This week I would like to give a brain dump about shader compilers. The word shader is quite ambiguous, and can refer to either an algorithm that implements a BRDF/BSDF, or to a program that’s executed by a graphics API (OpenGL/DirectX) on graphics hardware. The article title refers to the former, even though the latter is still massively important.
The canonical work on shaders is Shade Trees by Cook[pdf]. It describes a used supplied AST for shading calculations, rather than a preset collections. Shaders are supplied as source code, and compiled by a compiler with special intrinsics for graphics (dot(), specular(),…).
Building Block Shaders gives some hints for implementing shade trees.
Specializing Shaders presents optimizations of shaders written in a C-like language targeting CPU. Details on caching, precomputation of uniforms. Ironically, a lot of these things later came back later with DirextX’s preshaders, precalculating of LUT’s, … in the SM 2.0 era.
Abstract shade trees presents a system that “weaves” independent code fragments implementing different systems (shadowing, shading) into a runnable fragment program. It has a node/graph interface.
Shader Metaprogramming describes a high level system that emitted low-level GPU code. For instance, if/else could be emulated by multiplication by 0 on platforms that did not support it natively.
Libsh was a metaprogramming environment for shader that could generate GPU programs for different hardware (assembly level GPU at that time)
User-Configurable Automatic Shader Simplification generates simpler, less correct versions of fragment programs for LODing by transforming the original AST. The important thing for me is that we are also interested in optimazations that do not produce “exactly the same output, but “perceptually similar but faster”, which violates an important presupposition of compiler optimization (to good effect).
Frostbite terrain rendering[pdf] shows an ad hoc approach to generating gpu programs, in this case for terrain layers. Significantly different from Ubershaders, as the generation was driven from cpp code, rather than a driver preprocessor.
The entire SIGGRAPH 2011 Course: Compiler Technology for Rendering is very valuable
ispc is a low-level SPMD (single program, multiple data) compiler, running on LLVM.The assumption that a function runs many times on adjacent data allows for better vectorization.
Lunarglass shows reuse of compiler optimizations for different source languages (GLSL, ?…) to different backends (GLSL,CPU).
Ogre3D has shader generation capabilities.
Renderants, the GPU reyes renderer, has to use shader analysis to compute memory requirements for temporary storage.
Rant
The main problem seems to be that we want to program a lot of functions “that will run a bunch a bunch of times on a lot of data” on different hardware (GPU vs CPU, cache line sizes,scalar vs vector…). One problem is that the data layout is highly dependent on how we want to call the functions, and we have to reference that layout in the code of our functions.
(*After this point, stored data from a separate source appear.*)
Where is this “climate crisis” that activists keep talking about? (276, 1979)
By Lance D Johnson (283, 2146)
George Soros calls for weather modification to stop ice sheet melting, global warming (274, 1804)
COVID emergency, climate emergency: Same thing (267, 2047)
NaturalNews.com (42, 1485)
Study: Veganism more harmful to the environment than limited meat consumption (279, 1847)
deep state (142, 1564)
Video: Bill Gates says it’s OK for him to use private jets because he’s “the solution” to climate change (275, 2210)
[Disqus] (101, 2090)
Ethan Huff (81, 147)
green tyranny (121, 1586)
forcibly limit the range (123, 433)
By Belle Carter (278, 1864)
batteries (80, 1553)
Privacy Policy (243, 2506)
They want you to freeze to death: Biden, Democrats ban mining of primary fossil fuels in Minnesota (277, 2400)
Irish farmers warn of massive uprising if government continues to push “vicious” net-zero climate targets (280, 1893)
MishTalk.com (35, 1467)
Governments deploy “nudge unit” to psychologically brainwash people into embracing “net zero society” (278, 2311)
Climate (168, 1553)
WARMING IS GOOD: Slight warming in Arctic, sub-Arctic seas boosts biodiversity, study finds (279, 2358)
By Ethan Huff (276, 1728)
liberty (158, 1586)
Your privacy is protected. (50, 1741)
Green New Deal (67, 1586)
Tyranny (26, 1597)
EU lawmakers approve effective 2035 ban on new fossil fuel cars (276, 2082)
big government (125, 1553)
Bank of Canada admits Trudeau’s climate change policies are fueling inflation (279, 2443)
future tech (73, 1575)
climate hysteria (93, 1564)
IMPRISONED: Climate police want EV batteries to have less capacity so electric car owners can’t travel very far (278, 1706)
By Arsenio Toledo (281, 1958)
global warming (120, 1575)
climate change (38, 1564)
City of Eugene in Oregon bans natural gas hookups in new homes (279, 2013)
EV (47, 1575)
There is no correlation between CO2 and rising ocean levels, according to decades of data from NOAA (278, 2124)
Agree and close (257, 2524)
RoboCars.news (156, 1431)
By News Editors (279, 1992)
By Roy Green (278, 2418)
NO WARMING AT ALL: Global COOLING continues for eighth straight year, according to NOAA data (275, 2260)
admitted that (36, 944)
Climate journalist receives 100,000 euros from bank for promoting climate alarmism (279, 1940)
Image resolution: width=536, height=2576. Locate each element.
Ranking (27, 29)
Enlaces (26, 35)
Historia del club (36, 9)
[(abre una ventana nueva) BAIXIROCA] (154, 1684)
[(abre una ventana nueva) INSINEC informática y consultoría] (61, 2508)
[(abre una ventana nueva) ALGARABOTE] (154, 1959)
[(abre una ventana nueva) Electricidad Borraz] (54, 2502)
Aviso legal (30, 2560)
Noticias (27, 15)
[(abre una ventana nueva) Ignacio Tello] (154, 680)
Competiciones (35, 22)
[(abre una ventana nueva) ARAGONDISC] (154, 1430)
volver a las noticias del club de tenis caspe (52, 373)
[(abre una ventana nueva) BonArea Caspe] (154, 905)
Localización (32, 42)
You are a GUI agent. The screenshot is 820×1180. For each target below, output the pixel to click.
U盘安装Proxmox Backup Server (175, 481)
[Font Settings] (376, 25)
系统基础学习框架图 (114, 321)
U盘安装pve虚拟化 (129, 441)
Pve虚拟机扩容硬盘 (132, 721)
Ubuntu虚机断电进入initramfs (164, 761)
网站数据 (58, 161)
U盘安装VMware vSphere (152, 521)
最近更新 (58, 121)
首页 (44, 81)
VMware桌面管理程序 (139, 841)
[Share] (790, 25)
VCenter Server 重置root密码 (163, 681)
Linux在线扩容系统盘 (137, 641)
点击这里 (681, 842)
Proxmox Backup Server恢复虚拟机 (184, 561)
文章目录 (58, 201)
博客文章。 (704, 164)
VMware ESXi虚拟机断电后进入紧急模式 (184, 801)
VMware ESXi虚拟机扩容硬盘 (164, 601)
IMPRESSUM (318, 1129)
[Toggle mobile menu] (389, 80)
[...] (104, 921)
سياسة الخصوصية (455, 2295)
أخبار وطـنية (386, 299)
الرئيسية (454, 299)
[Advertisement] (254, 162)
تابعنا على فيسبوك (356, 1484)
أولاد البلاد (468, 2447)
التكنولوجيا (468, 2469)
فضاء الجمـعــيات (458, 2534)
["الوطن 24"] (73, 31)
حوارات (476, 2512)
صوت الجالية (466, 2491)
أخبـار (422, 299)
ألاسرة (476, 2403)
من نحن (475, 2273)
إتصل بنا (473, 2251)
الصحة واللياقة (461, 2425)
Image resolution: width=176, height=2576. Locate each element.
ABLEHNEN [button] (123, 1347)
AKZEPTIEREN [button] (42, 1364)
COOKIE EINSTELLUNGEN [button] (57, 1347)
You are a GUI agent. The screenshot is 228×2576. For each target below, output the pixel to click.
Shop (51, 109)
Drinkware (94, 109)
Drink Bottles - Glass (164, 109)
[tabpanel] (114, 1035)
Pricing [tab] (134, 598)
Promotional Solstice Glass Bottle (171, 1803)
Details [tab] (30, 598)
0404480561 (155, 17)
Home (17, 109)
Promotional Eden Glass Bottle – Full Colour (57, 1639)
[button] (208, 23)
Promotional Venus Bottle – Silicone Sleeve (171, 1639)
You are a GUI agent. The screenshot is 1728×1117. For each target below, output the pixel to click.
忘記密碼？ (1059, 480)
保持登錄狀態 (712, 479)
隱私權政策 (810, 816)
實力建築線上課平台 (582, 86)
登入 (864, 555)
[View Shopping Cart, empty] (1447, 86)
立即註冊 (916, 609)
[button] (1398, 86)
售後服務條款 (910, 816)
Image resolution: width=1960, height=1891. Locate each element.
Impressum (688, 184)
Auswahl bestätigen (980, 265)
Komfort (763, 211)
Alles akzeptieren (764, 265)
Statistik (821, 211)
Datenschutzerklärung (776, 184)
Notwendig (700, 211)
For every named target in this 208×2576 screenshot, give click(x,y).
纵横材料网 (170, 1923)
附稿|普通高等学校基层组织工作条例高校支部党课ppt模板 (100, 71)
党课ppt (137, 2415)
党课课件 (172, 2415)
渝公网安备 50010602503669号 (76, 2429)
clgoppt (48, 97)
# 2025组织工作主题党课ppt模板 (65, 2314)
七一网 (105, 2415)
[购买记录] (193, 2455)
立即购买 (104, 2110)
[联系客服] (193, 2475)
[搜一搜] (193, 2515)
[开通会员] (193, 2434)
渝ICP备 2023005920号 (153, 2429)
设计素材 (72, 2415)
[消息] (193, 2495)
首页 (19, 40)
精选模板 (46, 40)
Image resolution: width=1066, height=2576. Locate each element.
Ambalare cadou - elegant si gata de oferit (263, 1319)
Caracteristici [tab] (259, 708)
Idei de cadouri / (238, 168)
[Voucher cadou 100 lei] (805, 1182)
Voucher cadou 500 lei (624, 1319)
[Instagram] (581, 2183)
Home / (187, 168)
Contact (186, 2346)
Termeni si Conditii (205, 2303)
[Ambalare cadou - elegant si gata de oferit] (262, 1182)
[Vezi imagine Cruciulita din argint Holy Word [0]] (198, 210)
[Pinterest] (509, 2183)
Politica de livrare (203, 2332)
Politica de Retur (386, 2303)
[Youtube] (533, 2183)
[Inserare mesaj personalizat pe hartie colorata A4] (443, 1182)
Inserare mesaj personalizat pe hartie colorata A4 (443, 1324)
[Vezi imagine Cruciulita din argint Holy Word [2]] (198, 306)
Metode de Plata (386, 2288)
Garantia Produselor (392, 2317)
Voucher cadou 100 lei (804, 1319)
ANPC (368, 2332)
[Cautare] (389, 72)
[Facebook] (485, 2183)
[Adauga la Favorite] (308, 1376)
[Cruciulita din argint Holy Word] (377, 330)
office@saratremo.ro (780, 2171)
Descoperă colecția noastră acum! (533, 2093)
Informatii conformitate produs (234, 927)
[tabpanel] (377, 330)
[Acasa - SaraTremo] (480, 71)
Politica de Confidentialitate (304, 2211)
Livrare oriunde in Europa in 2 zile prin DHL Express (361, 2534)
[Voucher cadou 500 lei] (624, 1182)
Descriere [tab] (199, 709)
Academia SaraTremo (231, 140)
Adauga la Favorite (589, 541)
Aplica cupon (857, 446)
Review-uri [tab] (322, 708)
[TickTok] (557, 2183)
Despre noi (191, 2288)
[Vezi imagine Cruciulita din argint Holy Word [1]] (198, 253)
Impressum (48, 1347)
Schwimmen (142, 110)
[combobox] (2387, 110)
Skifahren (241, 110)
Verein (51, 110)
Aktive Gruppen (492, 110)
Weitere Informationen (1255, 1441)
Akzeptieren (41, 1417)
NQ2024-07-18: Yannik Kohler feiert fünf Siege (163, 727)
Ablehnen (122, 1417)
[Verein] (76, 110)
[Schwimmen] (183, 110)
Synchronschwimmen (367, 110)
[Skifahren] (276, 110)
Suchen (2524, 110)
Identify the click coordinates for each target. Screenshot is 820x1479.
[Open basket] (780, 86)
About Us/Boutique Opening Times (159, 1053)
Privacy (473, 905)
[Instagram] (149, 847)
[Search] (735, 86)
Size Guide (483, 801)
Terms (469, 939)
The whole Data Driven movement shows us how important this stuff is for speed. Sometimes, we want Arrays of Structs (Aos), sometimes Struct of Arrays (SoA), depending on complex criteria such as branch prediction, data access (“hot” vs “cold” parts of data). And, of course we want “oh, you can just cram a normalized vector in 2 16 bit values by storing only z’s sign, but don’t bother with that if we have an unused extra 16 bits lying around somewhere”, “Well, right now we want AABB’s defined by min max, later centre/halfdimensions, maybe. Only here though.”. If we use c/c++, this data problem translate in code problems, as AoS can use SIMD on some parts of the code, while SoA uses a directly translated SIMD version for doing multiple paths of scalar (ignoring branches), and for GPU we need something else entirely.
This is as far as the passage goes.